In this section, we introduce SpikeSen from the basic circuit substrate to the top architecture. We start from the unit cell in SpikeSen named spike-based computing pixel (SCP) in Section III-A. Then we introduce how to build the interconnects between different SCPs in Section III-B. Based on the proposed circuit structure, we present our proposed spike-based neuromorphic vision sensor design in Section III-C.

#### A. Spike-Based Computing Pixel

The proposed SCP computes the product between the pixel value in the format of photocurrent and the weight value programmed to a capacitor. Fig. 1(a) depicts the structure of our proposed SCP. In each SCP, the "programmable capacitor"  $C_m$  is in parallel with the photodiode (PD) and in series with the spiking neuron. The spike neuron consists of a transistor  $M_{nrn}$  in parallel with a Schmitt trigger that controls the gate voltage of  $M_{nrn}$ . We adopt the Schmitt trigger designed in [6] due to its simplicity, as shown in Fig. 1(b).

*Principle of SCP:* Assume the current flowing through the spike neuron is  $I_{nrn}$ , the photocurrent is  $I_{ph}$  and the current charging  $C_m$  is  $I_C$ . One can derive the equations:

$$I_{nm} + I_C = I_{ph}; I_C = C_m \frac{dV_{out}}{dt}.$$
 (1)

Assume the high/low threshold voltages of the Schmitt trigger in the spiking neuron are  $V_{thH}$  and  $V_{thL}$ , respectively. When  $V_{out}$  increases from 0 and is lower than  $V_{thH}$ ,  $M_{nrn}$  is cut off.  $I_{nrn}$  is much smaller than  $I_{ph}$ , leading to  $I_C = I_{ph}$ .



Fig. 2. Simulation  $V_{out}$  waveform of SCPs with different  $C_m$  values.

 $I_C$  keeps charging  $C_m$  until  $V_{out} = V_{thH}$ , toggling the output of the Schmitt trigger.  $M_{nrn}$  is then switched on with  $I_{nrn} >> I_{ph}$ , leading to a large discharging current  $I_C = -I_{nrn}$  that decreases  $V_{out}$  to  $V_{thL}$  instantly, based on Equation (1). Then  $M_{nrn}$  is turned off again. This charging/discharging loop generates the oscillating  $V_{out}$ , and its frequency is proportional to  $I_{ph}$  since the charging phase ( $I_C = I_{ph}$ ) is dominant in the charging/discharging loop.

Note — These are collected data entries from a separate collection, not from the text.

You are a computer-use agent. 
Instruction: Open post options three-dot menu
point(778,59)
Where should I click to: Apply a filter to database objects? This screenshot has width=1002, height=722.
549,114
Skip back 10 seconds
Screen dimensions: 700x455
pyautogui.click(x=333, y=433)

In an SCP, the output oscillating frequency is not only proportional to the input photocurrent  $I_{ph}$ , but also inversely proportional to the capacitance  $C_m$  since  $\frac{dV_{out}}{dt} = \frac{I_C}{C_m}$  during the charging phase. As shown in Fig. 2, larger  $C_m$  leads to smaller  $V_{out}$  oscillation frequency. In our SCP design shown in Fig. 1(a),  $C_m$  consists of a transistor switch in series with a capacitor  $C_s$  and in parallel with a small capacitor  $C_p$ . The binary weight is represented by the gate voltage of the transistor switch  $M_i$ , denoted as  $V_{in}$ . When  $V_{in}$  is low and  $M_i$  is switched off,  $C_p$  leads to low capacitance state (LCS) of  $C_m$ . When  $M_i$  is switched on,  $C_p$  is bypassed and  $C_s$  leads to high capacitance state (HCS). By programming the weight to  $\frac{1}{C_m}$ , the output oscillating frequency of SCP will represent the product of the photocurrent strength and the weight.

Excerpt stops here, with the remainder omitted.